TASK STATEMENT: Reproduce verbatim the stretch of the records below from the line containing "Image resolution: width=879" through the line containing "at that location.", both included, and omit the pictures from your answer.
[[ SUPPLIED RECORDS, beginning ]]
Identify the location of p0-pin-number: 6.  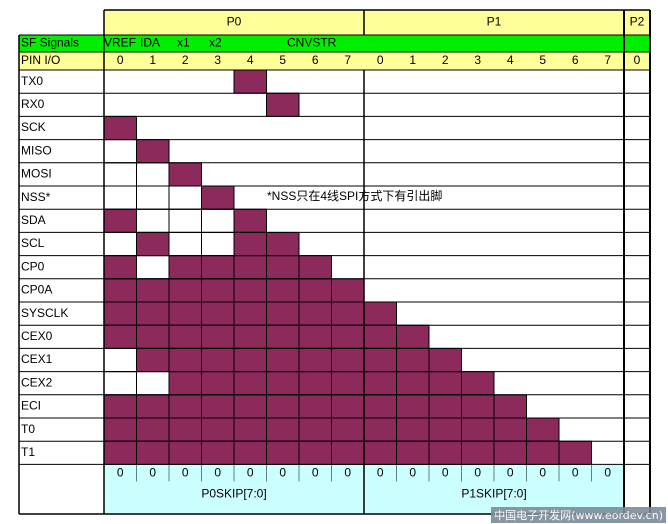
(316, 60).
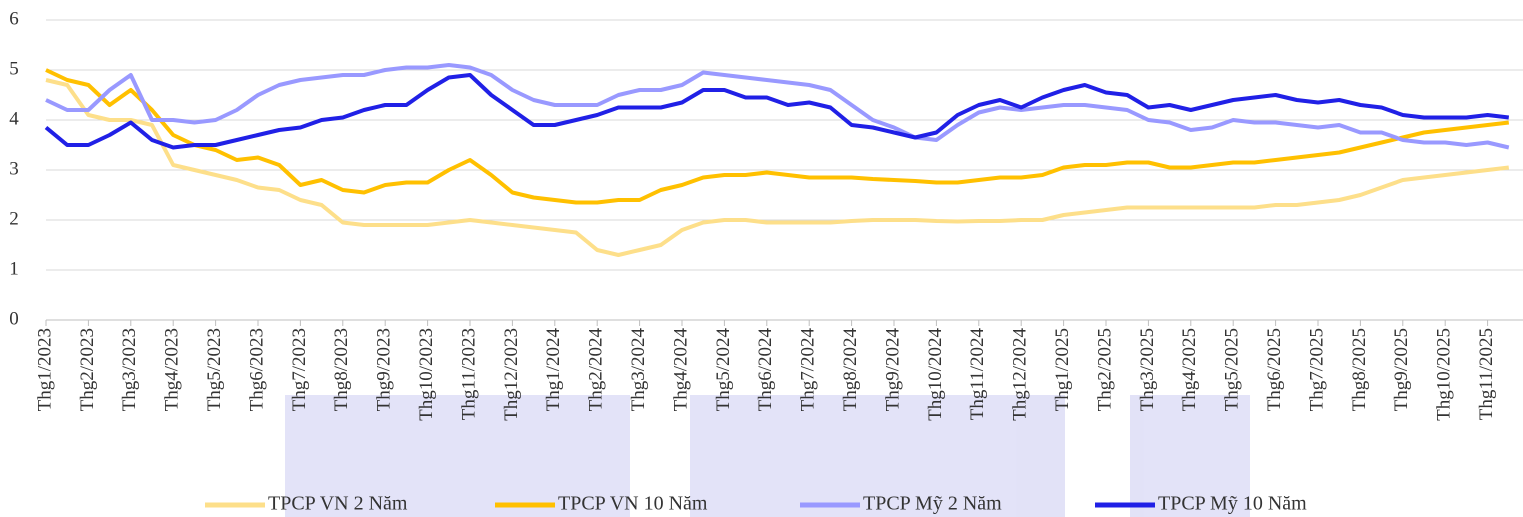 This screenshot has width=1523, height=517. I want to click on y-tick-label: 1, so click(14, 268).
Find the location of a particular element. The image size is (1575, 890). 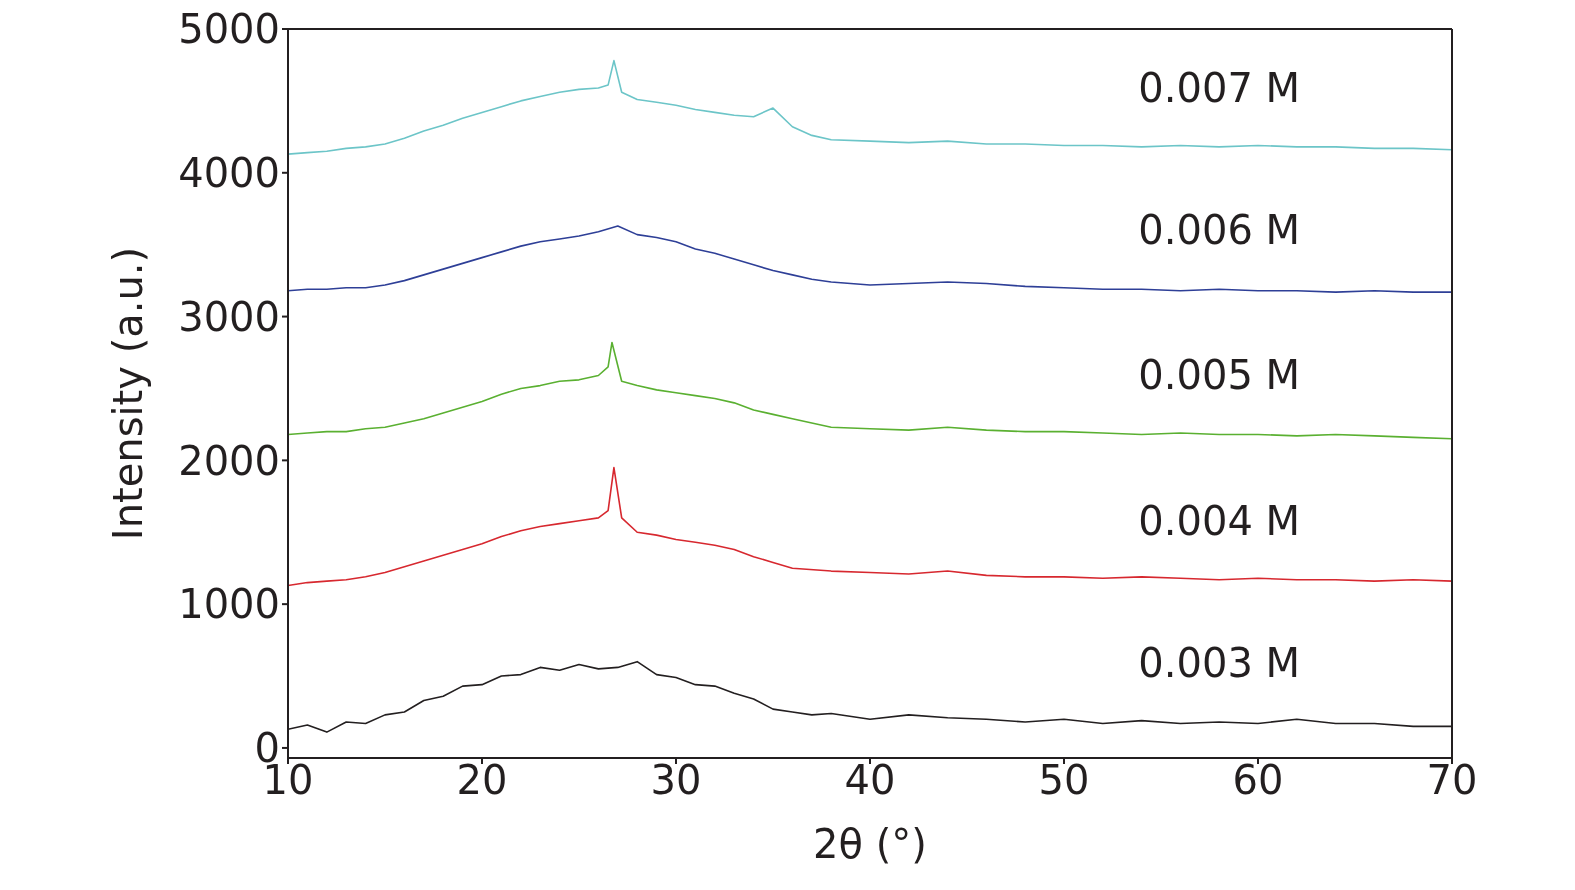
[[ SUPPLIED RECORDS, end ]]
[[ SUPPLIED RECORDS, beginning ]]
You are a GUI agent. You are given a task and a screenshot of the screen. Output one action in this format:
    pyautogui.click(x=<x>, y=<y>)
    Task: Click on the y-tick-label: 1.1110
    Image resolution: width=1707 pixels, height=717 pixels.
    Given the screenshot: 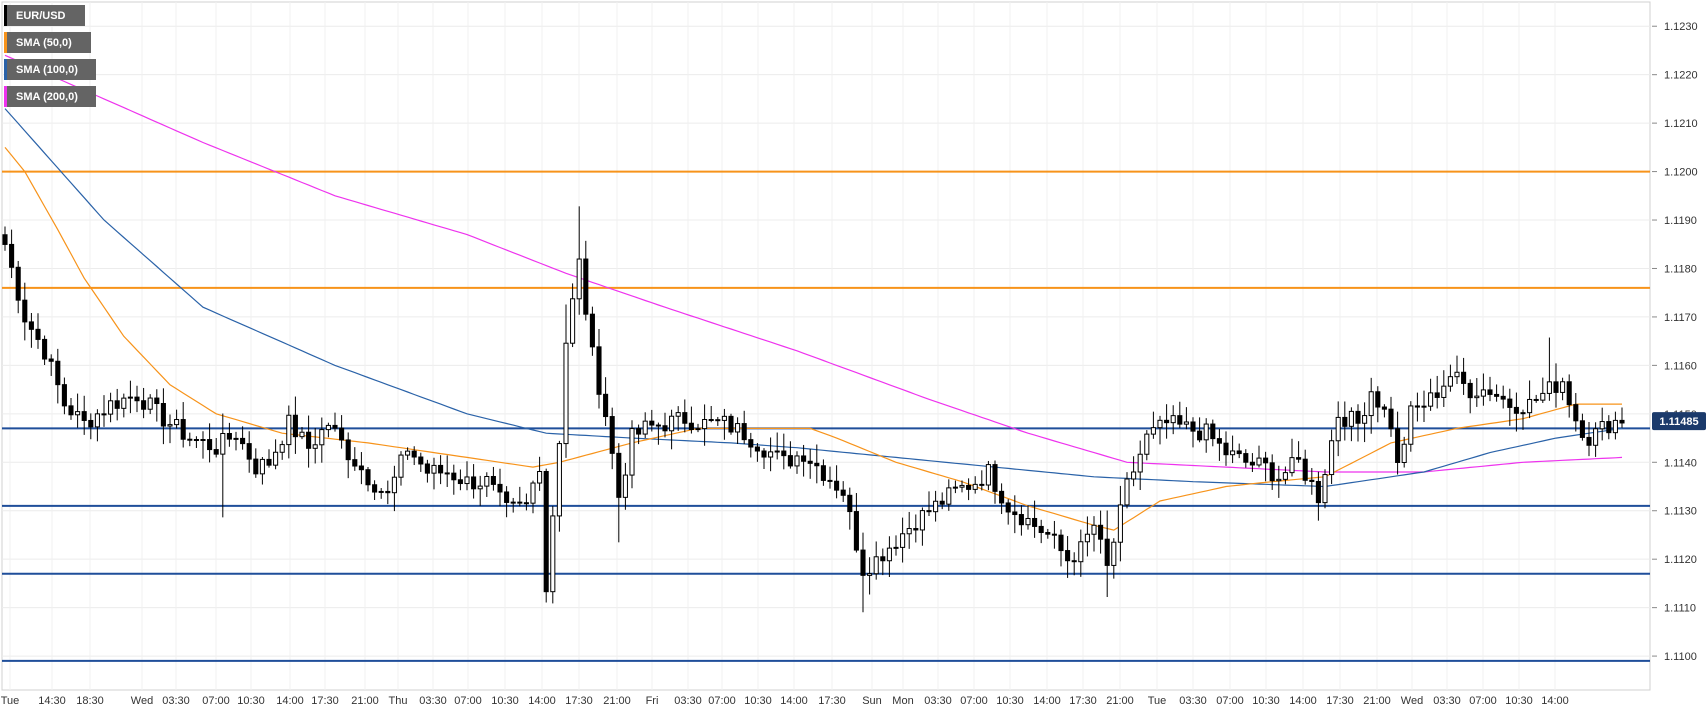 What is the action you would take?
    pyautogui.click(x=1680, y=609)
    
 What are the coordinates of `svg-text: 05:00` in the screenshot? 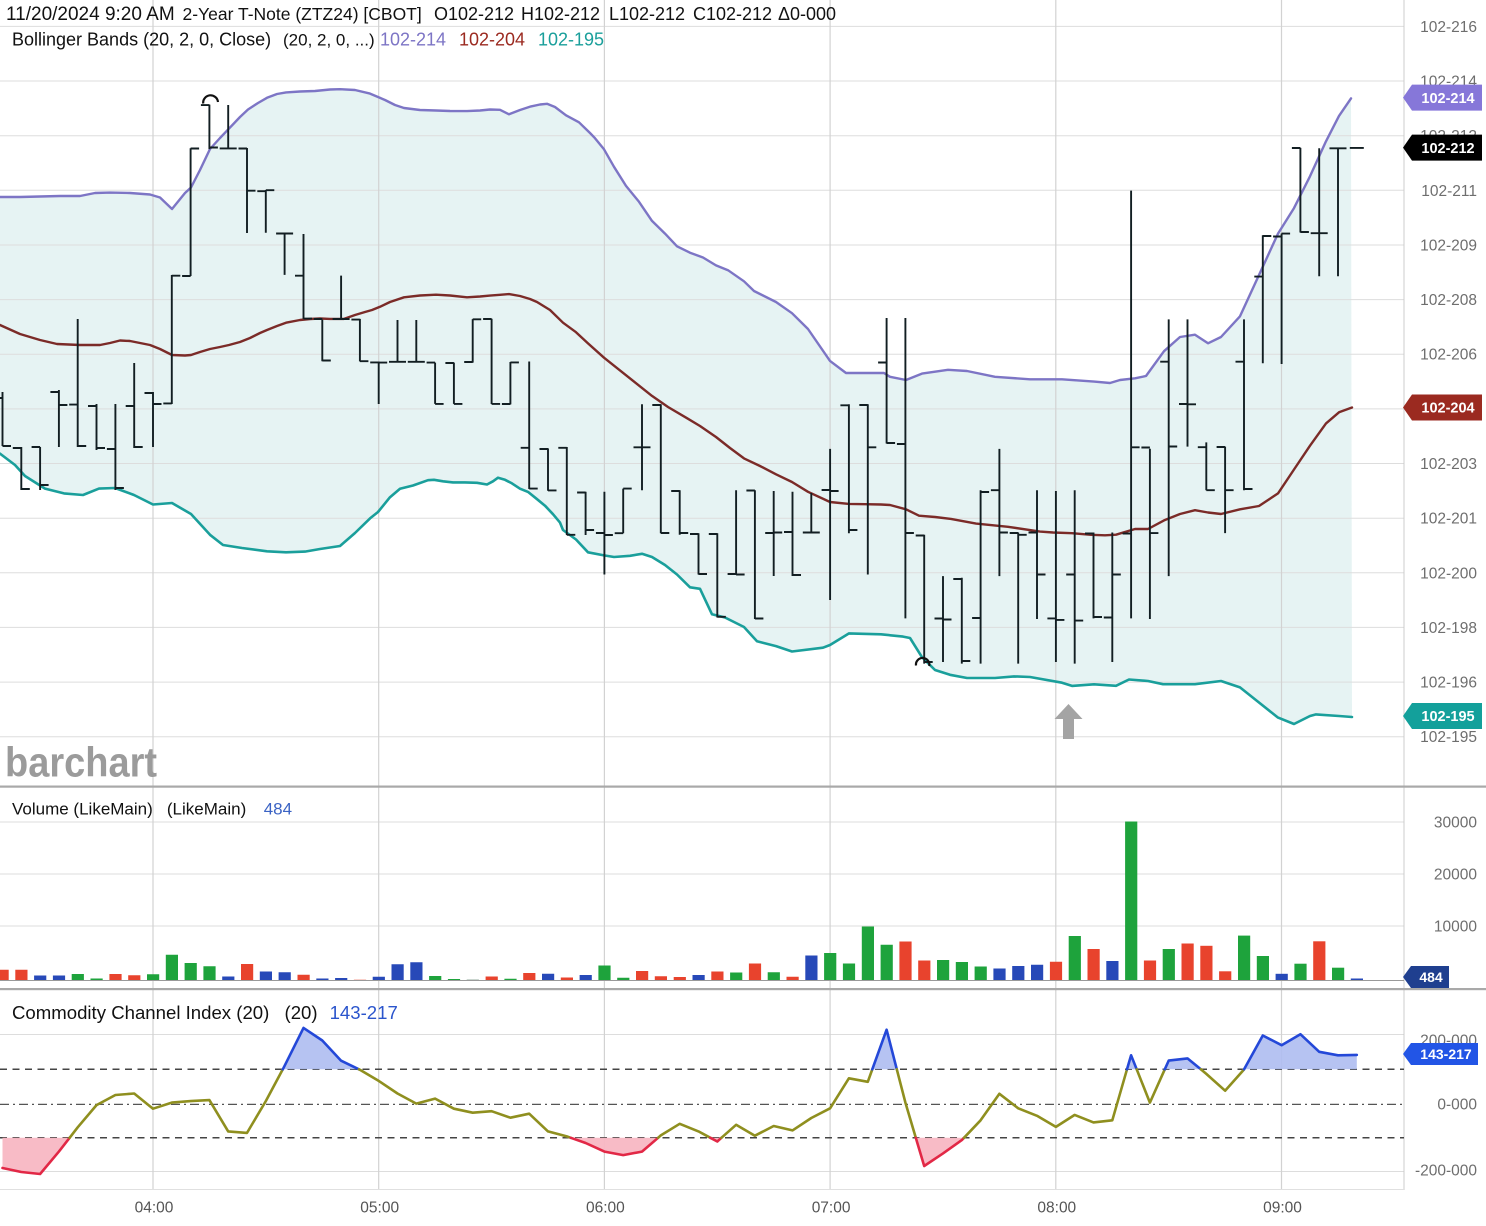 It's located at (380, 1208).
[[ SUPPLIED RECORDS, end ]]
[[ SUPPLIED RECORDS, beginning ]]
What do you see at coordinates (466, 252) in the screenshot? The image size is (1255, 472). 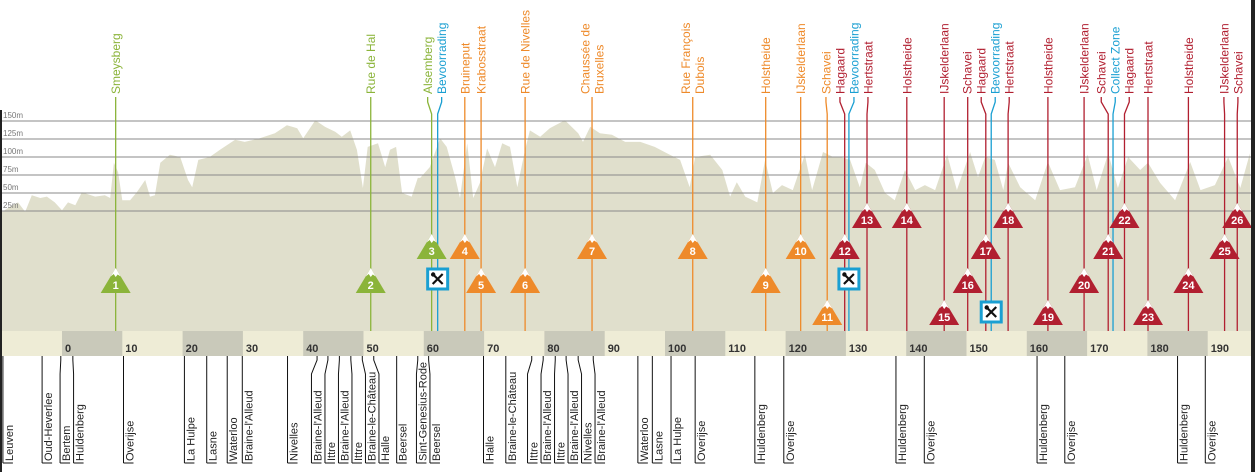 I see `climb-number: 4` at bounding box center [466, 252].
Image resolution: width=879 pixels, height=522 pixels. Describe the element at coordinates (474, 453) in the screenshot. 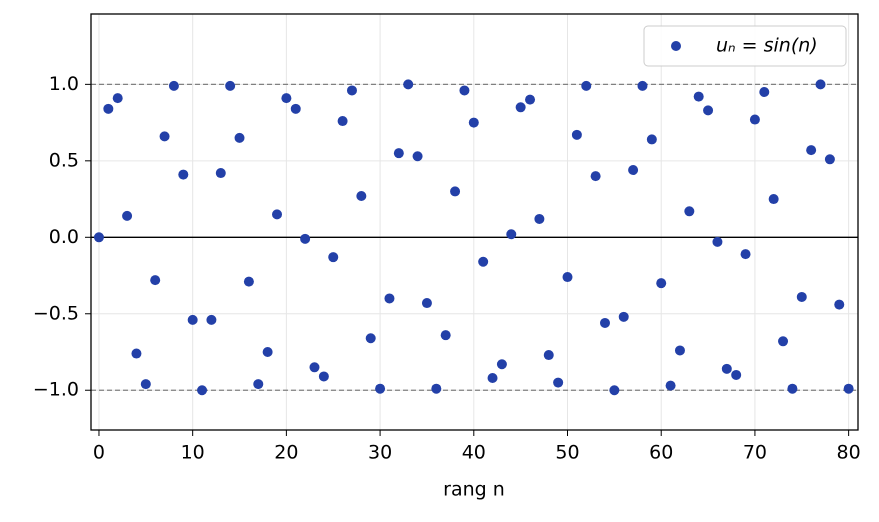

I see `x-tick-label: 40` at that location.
[[ SUPPLIED RECORDS, end ]]
ANSWER:
Image resolution: width=879 pixels, height=522 pixels. Describe the element at coordinates (474, 453) in the screenshot. 

I see `x-tick-label: 40` at that location.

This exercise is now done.